>>>

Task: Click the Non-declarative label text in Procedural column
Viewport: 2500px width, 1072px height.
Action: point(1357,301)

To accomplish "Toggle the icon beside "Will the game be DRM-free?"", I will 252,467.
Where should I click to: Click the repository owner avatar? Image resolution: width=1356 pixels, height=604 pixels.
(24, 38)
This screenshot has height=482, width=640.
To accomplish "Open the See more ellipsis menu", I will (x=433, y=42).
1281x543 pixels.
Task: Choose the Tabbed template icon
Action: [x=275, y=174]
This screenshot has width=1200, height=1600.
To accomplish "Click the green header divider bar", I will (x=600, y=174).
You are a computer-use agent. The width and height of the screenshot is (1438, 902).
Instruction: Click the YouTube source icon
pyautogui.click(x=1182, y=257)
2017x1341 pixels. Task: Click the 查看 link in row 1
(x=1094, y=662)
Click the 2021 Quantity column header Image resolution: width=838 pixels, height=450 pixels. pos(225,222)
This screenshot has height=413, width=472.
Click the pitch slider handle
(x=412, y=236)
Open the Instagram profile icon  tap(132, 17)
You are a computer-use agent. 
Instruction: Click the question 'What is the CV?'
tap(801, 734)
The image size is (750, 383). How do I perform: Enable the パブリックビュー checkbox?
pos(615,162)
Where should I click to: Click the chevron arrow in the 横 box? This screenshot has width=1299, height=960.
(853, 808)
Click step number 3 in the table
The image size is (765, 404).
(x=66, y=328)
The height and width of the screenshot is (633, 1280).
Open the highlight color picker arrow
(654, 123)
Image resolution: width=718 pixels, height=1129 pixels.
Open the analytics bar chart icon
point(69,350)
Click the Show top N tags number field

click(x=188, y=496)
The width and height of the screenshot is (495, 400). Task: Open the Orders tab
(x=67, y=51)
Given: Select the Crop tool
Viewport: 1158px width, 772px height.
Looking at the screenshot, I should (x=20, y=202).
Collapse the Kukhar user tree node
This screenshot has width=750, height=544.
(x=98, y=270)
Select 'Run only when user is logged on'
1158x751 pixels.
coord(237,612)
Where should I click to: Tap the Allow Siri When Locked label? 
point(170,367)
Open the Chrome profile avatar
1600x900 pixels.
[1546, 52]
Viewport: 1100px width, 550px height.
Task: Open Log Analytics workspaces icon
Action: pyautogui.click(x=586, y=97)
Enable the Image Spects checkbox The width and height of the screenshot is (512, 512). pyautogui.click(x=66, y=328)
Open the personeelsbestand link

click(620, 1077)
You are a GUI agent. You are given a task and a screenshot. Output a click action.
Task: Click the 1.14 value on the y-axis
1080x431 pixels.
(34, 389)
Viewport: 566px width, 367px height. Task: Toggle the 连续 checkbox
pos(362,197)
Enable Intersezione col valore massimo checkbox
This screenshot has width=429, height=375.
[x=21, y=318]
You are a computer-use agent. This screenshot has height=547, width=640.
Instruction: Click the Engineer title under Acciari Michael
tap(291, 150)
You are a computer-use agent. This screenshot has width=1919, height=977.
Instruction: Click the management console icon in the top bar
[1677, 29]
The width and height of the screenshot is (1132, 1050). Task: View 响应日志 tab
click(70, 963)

<<<

_Instructions for the task_
Please write out all of the rows above again, word for word and character for character, with nothing changed, added, or left out.

_The result_
Task: Click the Non-declarative label text in Procedural column
Viewport: 2500px width, 1072px height.
Action: point(1357,301)

To accomplish "Toggle the icon beside "Will the game be DRM-free?"", I will 252,467.
Where should I click to: Click the repository owner avatar? Image resolution: width=1356 pixels, height=604 pixels.
(24, 38)
This screenshot has height=482, width=640.
To accomplish "Open the See more ellipsis menu", I will (x=433, y=42).
1281x543 pixels.
Task: Choose the Tabbed template icon
Action: [x=275, y=174]
This screenshot has width=1200, height=1600.
To accomplish "Click the green header divider bar", I will (x=600, y=174).
You are a computer-use agent. The width and height of the screenshot is (1438, 902).
Instruction: Click the YouTube source icon
pyautogui.click(x=1182, y=257)
2017x1341 pixels. Task: Click the 查看 link in row 1
(x=1094, y=662)
Click the 2021 Quantity column header Image resolution: width=838 pixels, height=450 pixels. pos(225,222)
This screenshot has height=413, width=472.
Click the pitch slider handle
(x=412, y=236)
Open the Instagram profile icon  tap(132, 17)
You are a computer-use agent. 
Instruction: Click the question 'What is the CV?'
tap(801, 734)
The image size is (750, 383). How do I perform: Enable the パブリックビュー checkbox?
pos(615,162)
Where should I click to: Click the chevron arrow in the 横 box? This screenshot has width=1299, height=960.
(853, 808)
Click step number 3 in the table
The image size is (765, 404).
(x=66, y=328)
The height and width of the screenshot is (633, 1280).
Open the highlight color picker arrow
(654, 123)
Image resolution: width=718 pixels, height=1129 pixels.
Open the analytics bar chart icon
point(69,350)
Click the Show top N tags number field

click(x=188, y=496)
The width and height of the screenshot is (495, 400). Task: Open the Orders tab
(x=67, y=51)
Given: Select the Crop tool
Viewport: 1158px width, 772px height.
Looking at the screenshot, I should (x=20, y=202).
Collapse the Kukhar user tree node
This screenshot has width=750, height=544.
(x=98, y=270)
Select 'Run only when user is logged on'
1158x751 pixels.
coord(237,612)
Where should I click to: Tap the Allow Siri When Locked label? 
point(170,367)
Open the Chrome profile avatar
1600x900 pixels.
[1546, 52]
Viewport: 1100px width, 550px height.
Task: Open Log Analytics workspaces icon
Action: pyautogui.click(x=586, y=97)
Enable the Image Spects checkbox The width and height of the screenshot is (512, 512). pyautogui.click(x=66, y=328)
Open the personeelsbestand link

click(620, 1077)
You are a GUI agent. You are given a task and a screenshot. Output a click action.
Task: Click the 1.14 value on the y-axis
1080x431 pixels.
(34, 389)
Viewport: 566px width, 367px height. Task: Toggle the 连续 checkbox
pos(362,197)
Enable Intersezione col valore massimo checkbox
This screenshot has width=429, height=375.
[x=21, y=318]
You are a computer-use agent. This screenshot has height=547, width=640.
Instruction: Click the Engineer title under Acciari Michael
tap(291, 150)
You are a computer-use agent. This screenshot has width=1919, height=977.
Instruction: Click the management console icon in the top bar
[1677, 29]
The width and height of the screenshot is (1132, 1050). Task: View 响应日志 tab
click(70, 963)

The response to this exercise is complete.